» To be done: Repeat the records from the start through the line containing "point(426,123)", both ends included, without changing anything.

━━━━━ Entries supplied ━━━━━

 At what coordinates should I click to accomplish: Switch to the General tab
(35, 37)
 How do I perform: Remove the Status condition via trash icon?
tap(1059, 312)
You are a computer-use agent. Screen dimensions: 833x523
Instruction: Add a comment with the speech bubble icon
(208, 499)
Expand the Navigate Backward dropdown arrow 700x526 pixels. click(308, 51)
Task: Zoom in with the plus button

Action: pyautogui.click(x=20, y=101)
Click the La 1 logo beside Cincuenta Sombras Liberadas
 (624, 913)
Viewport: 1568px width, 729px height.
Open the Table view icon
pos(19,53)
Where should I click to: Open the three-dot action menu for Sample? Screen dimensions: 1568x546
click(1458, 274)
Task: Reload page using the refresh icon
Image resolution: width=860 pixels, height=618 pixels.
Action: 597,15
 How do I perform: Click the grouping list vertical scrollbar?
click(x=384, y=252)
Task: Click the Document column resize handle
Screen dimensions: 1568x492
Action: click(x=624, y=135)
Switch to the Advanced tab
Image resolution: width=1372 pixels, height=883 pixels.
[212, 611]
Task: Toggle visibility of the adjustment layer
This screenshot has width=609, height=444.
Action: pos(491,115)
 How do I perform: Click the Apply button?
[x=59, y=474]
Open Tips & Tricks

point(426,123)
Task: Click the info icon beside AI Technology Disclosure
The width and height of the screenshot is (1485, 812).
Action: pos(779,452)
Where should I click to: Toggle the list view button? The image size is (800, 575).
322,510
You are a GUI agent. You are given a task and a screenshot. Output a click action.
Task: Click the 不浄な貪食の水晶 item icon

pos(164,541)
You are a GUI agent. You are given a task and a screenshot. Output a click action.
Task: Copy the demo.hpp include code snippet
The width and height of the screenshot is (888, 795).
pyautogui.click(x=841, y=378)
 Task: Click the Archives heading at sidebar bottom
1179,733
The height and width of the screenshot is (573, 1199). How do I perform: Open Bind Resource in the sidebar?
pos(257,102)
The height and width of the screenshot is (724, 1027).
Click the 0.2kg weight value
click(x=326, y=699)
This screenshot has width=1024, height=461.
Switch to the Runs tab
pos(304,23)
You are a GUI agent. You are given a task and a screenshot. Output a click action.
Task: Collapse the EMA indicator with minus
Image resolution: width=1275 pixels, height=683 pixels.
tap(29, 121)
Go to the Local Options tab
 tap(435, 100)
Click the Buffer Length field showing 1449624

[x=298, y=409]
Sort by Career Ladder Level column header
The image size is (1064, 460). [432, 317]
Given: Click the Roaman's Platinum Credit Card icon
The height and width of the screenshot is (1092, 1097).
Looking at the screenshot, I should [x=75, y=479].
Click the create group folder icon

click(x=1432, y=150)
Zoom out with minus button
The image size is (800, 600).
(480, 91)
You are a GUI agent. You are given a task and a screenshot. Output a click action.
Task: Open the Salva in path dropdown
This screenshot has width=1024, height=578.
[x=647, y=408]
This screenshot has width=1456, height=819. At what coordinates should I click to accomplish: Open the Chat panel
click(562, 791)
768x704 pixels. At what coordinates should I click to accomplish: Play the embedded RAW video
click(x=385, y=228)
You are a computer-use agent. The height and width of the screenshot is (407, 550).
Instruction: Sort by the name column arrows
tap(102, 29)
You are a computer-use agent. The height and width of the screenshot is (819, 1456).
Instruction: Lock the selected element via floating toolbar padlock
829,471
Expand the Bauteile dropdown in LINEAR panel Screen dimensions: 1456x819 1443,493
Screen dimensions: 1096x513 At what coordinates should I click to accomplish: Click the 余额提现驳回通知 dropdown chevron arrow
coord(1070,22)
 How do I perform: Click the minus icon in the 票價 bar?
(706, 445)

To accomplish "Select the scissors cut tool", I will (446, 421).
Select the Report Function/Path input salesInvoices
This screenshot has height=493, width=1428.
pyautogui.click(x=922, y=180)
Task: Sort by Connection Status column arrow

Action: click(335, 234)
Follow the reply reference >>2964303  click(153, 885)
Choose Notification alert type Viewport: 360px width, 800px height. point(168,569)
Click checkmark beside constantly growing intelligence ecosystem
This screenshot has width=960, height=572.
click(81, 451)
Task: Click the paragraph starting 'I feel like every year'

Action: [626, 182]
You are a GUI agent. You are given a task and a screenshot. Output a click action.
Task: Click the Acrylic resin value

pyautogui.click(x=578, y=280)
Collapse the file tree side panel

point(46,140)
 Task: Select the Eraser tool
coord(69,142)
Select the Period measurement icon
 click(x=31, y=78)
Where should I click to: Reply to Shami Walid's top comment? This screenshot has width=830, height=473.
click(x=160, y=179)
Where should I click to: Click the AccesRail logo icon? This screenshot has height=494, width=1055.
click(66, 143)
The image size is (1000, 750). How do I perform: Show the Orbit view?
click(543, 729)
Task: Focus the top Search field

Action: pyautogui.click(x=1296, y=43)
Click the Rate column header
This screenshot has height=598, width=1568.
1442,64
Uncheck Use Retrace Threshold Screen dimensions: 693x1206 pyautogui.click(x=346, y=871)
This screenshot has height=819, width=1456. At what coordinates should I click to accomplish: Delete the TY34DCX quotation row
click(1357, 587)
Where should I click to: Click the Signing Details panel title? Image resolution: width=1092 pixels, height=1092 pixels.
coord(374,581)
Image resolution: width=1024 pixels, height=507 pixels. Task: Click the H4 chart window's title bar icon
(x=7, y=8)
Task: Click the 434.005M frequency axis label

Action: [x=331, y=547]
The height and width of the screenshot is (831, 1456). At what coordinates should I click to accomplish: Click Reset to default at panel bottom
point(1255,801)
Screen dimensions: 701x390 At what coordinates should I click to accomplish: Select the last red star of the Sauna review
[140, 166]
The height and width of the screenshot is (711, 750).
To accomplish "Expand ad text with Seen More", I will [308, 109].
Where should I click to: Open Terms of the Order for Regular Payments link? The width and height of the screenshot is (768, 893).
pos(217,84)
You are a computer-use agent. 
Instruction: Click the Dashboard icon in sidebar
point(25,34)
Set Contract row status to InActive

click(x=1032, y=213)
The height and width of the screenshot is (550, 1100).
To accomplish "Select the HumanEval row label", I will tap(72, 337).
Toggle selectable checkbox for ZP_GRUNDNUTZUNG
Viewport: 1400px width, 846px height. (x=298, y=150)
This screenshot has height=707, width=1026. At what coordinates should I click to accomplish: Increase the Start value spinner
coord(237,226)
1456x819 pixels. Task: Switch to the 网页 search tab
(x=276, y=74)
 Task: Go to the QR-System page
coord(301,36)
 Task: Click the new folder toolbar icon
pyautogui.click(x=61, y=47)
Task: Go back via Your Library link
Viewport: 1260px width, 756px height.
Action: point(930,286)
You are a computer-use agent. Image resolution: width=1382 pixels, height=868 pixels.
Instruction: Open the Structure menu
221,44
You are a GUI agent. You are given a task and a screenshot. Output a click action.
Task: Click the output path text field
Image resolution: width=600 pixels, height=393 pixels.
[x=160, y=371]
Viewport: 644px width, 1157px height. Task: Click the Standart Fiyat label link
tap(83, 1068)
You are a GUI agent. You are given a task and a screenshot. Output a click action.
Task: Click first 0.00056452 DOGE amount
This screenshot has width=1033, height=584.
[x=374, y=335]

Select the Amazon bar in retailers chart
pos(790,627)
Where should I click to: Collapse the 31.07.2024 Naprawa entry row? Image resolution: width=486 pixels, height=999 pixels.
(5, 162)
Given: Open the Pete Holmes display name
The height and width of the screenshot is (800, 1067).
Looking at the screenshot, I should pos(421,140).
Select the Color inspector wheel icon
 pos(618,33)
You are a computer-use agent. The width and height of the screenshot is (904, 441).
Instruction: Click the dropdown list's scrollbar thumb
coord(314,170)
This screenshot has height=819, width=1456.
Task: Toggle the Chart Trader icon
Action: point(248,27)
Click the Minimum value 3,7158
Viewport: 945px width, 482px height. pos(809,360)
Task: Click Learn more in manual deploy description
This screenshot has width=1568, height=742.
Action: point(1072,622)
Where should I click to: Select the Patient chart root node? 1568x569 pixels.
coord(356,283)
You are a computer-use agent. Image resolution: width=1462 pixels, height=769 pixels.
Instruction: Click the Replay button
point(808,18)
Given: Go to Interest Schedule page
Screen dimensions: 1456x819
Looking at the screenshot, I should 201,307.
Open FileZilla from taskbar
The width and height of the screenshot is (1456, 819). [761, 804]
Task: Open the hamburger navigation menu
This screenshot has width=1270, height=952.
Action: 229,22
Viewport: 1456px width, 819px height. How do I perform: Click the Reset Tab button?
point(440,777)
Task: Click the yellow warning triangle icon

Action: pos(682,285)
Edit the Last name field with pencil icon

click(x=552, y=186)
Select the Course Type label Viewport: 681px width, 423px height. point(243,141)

━━━━━

» Result below:
 At what coordinates should I click to accomplish: Switch to the General tab
(35, 37)
 How do I perform: Remove the Status condition via trash icon?
tap(1059, 312)
You are a computer-use agent. Screen dimensions: 833x523
Instruction: Add a comment with the speech bubble icon
(208, 499)
Expand the Navigate Backward dropdown arrow 700x526 pixels. click(308, 51)
Task: Zoom in with the plus button

Action: pyautogui.click(x=20, y=101)
Click the La 1 logo beside Cincuenta Sombras Liberadas
 (624, 913)
Viewport: 1568px width, 729px height.
Open the Table view icon
pos(19,53)
Where should I click to: Open the three-dot action menu for Sample? Screen dimensions: 1568x546
click(1458, 274)
Task: Reload page using the refresh icon
Image resolution: width=860 pixels, height=618 pixels.
Action: 597,15
 How do I perform: Click the grouping list vertical scrollbar?
click(x=384, y=252)
Task: Click the Document column resize handle
Screen dimensions: 1568x492
Action: click(x=624, y=135)
Switch to the Advanced tab
Image resolution: width=1372 pixels, height=883 pixels.
[212, 611]
Task: Toggle visibility of the adjustment layer
This screenshot has width=609, height=444.
Action: pos(491,115)
 How do I perform: Click the Apply button?
[x=59, y=474]
Open Tips & Tricks

point(426,123)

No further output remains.